### [DOCUMENT TEXT]
I am current using my proposal from above to get a static file, namely:
/web_editor/static/src/xml/ace.xml

Features:

  • does not create a cookie
  • uses stock code (no extra modules to install)
  • the file is really small and overhead of getting it is negligible
  • is very generic and can easily be changed by admins they need something more custom

An implementation: https://github.com/idazco/odoo-docker-ez/blob/master/10/Dockerfile#L115
For professional deployments we use something like Prometheus to check many parts of each deployment. 👍

@thomas15v , regarding The static files do not reflect odoo's status, I do not agree that the Docker health check should encompass the status of Odoo itself. Can we concretely define what "Odoo's status" even means? Does it encompass all unit tests passing with a stock install?

What we should define first, is what status are we trying to check .. or at least .. what is reasonable to check for a stock deployment:

  • Odoo is alive and can serve data (basic/simple; leaves responsibility of deep checking to other tools)

or

  • My Odoo implementation with all my chosen modules is OK. (impractical since each implementation is unique, and may include unreliable modules)

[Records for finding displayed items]
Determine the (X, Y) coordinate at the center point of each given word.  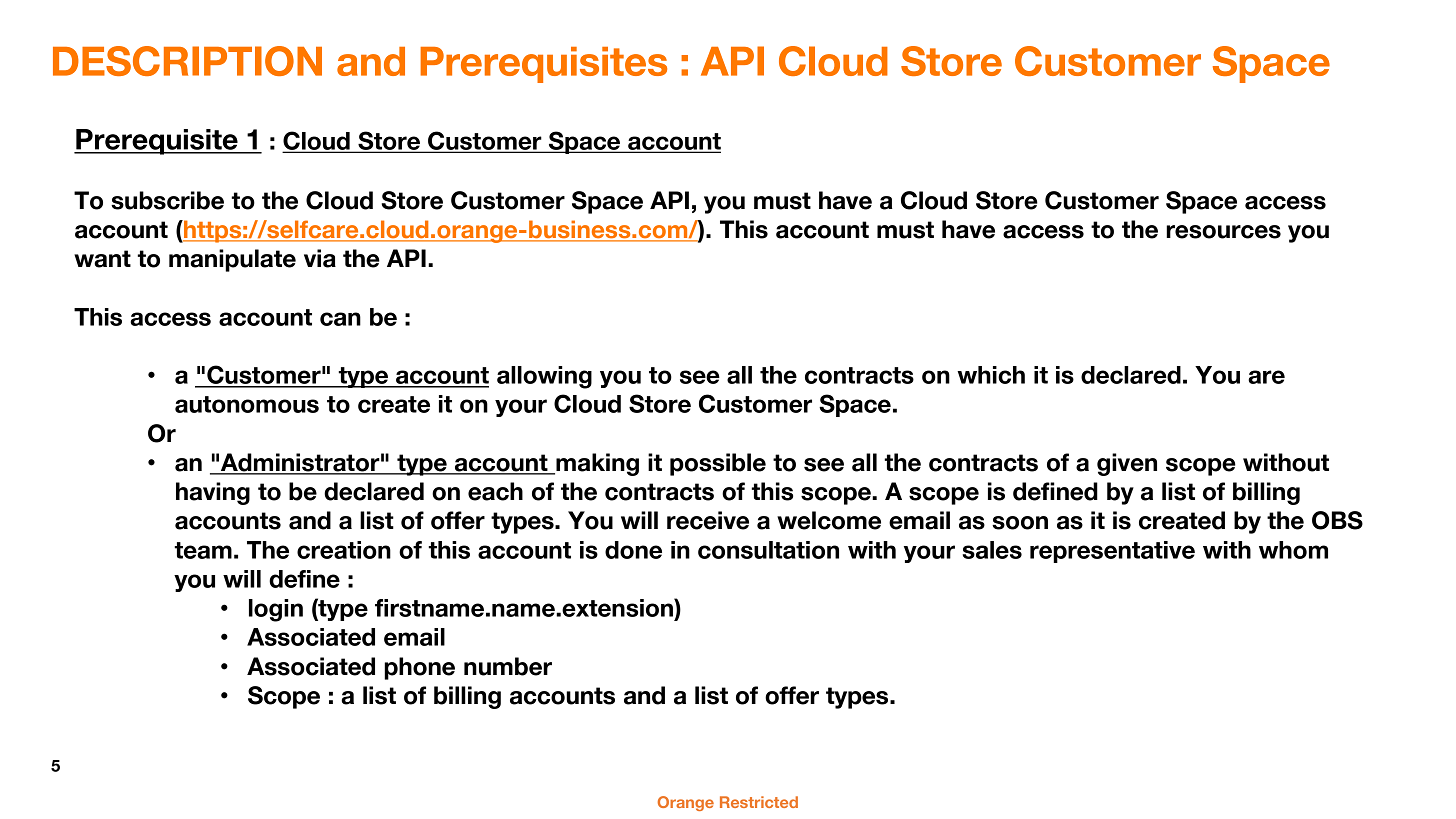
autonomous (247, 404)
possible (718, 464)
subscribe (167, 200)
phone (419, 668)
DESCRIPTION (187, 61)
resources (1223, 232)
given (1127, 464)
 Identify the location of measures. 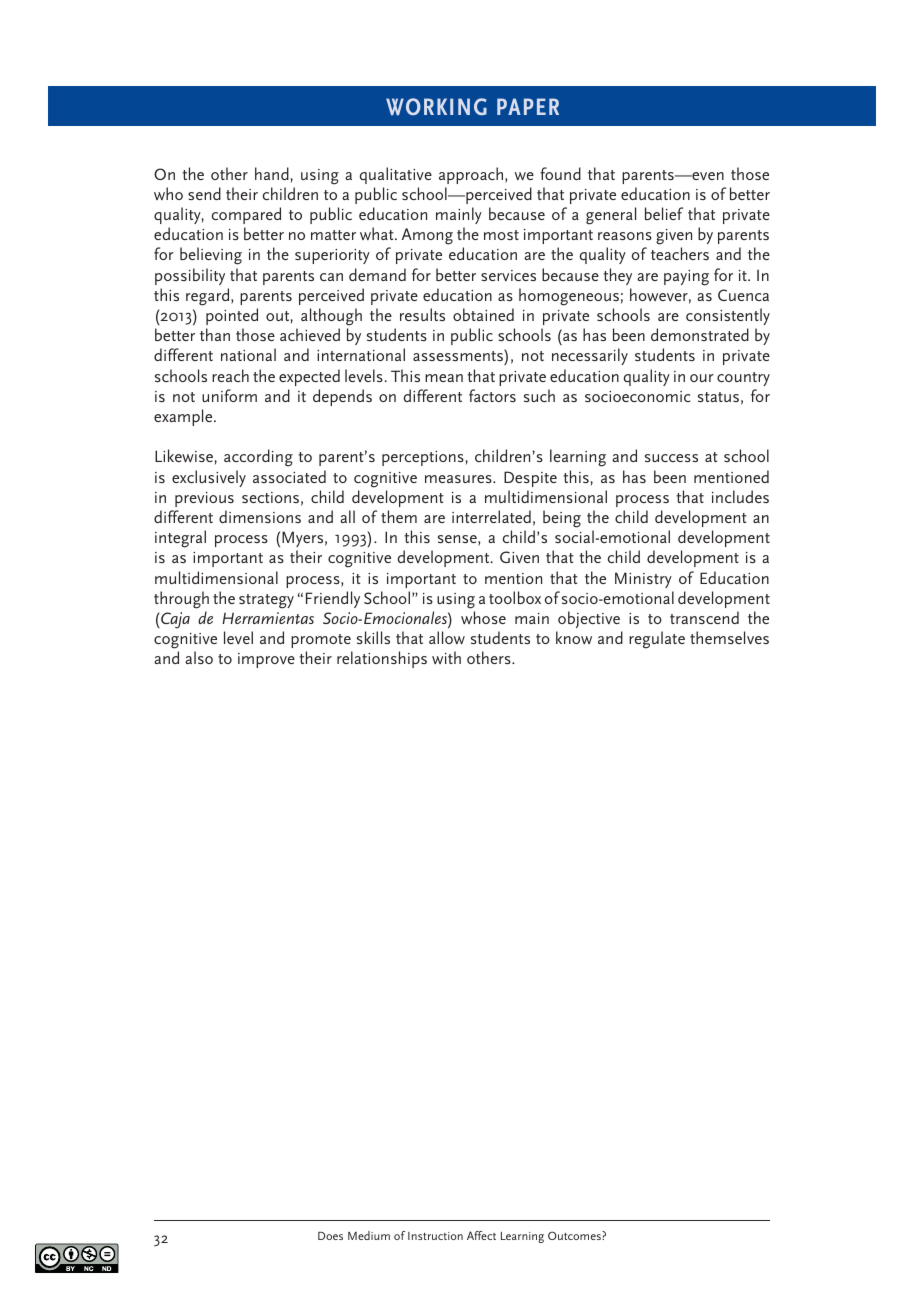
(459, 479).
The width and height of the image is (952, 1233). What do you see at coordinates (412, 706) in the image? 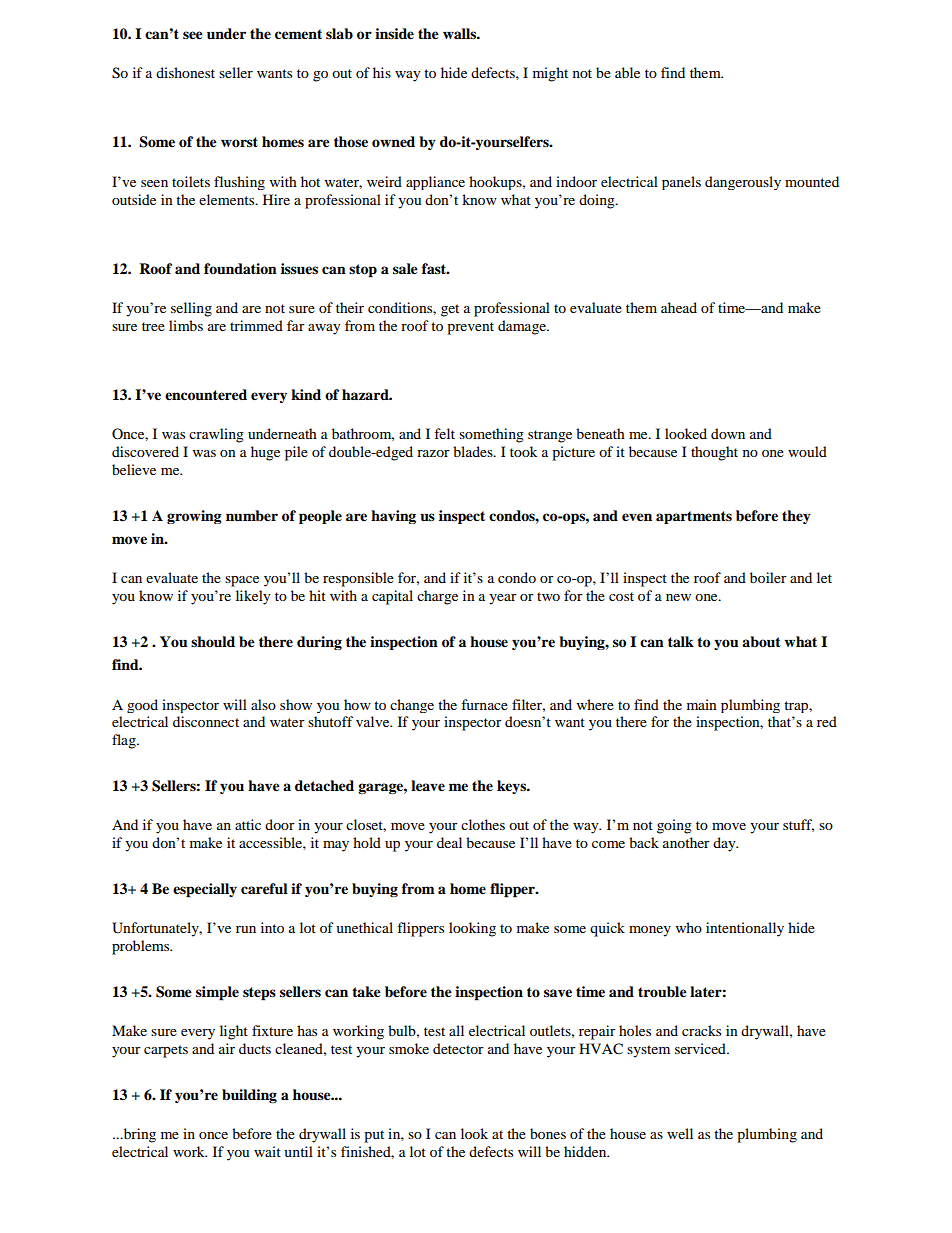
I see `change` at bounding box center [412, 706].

### [SHORT PROBLEM 1]
In the discussion of the Odoo Docker health check, which static file does the writer fetch for the check?
### [SHORT PROBLEM 2]
Carry on the discussion of the Odoo Docker health check from its last sentence.

### [WRITTEN RESPONSE 1]
/web_editor/static/src/xml/ace.xml

### [WRITTEN RESPONSE 2]
From the Docker documentation

The HEALTHCHECK instruction tells Docker how to test a container to check that it is still working. This can detect cases such as a web server that is stuck in an infinite loop and unable to handle new connections, even though the server process is still running.

So the basic advocated objective of the HEALTHCHECK is very high level, just to see if the container is working or if its "unable to handle new connections". The Docker authors never advocated it to be a thorough, deep check to see if the application is functioning according to design. Since they mention checking a "web server", we should be thinking in terms of simply checking Werkzeug, that it is listening and can respond.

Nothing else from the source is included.